+++ Working data +++
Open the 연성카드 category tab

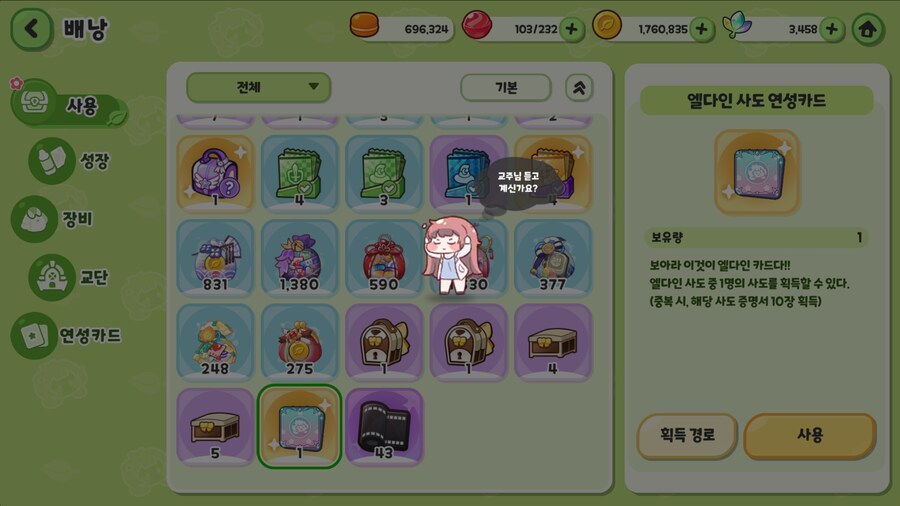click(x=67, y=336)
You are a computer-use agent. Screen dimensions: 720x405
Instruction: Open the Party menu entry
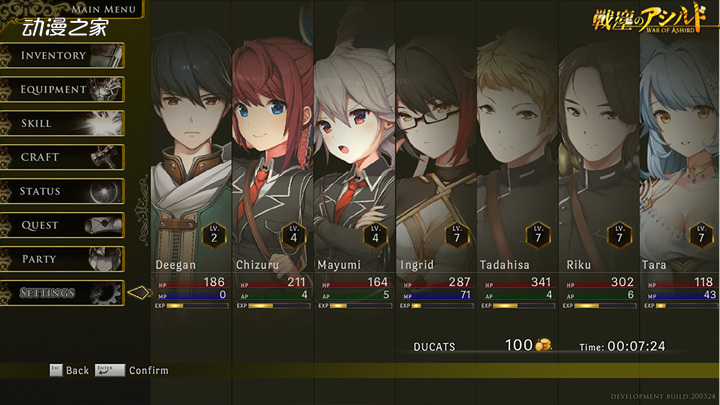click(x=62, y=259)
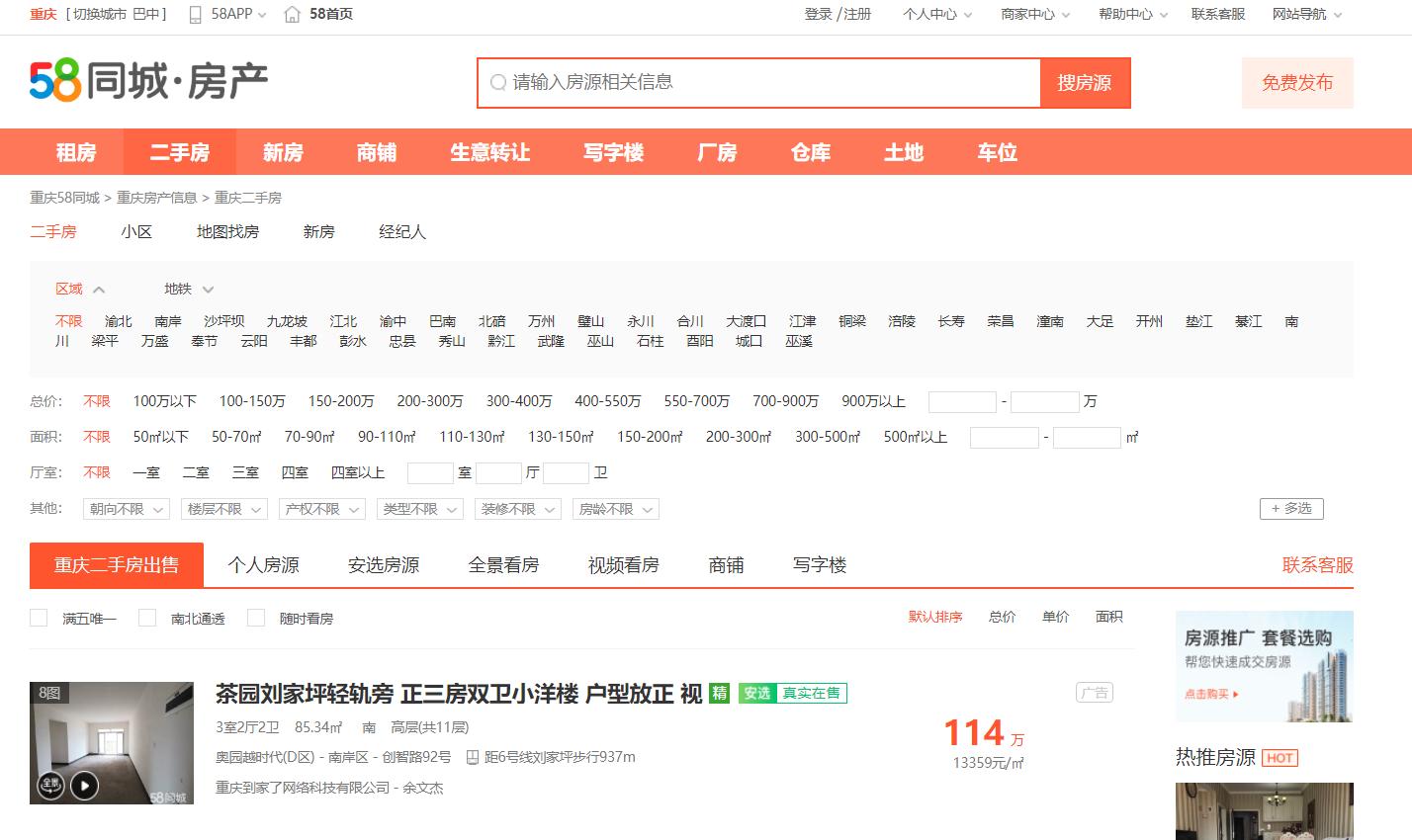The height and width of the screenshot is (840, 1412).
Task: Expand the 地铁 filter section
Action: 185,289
+++
§ Work to complete: Where an entry holds an image, drop the image and copy the remaining text exactly.

§ Answer below:
Open the 연성카드 category tab

click(x=67, y=336)
You are a computer-use agent. Screen dimensions: 720x405
Instruction: Open the Party menu entry
click(x=62, y=259)
The height and width of the screenshot is (840, 1412).
Task: Expand the 地铁 filter section
Action: 185,289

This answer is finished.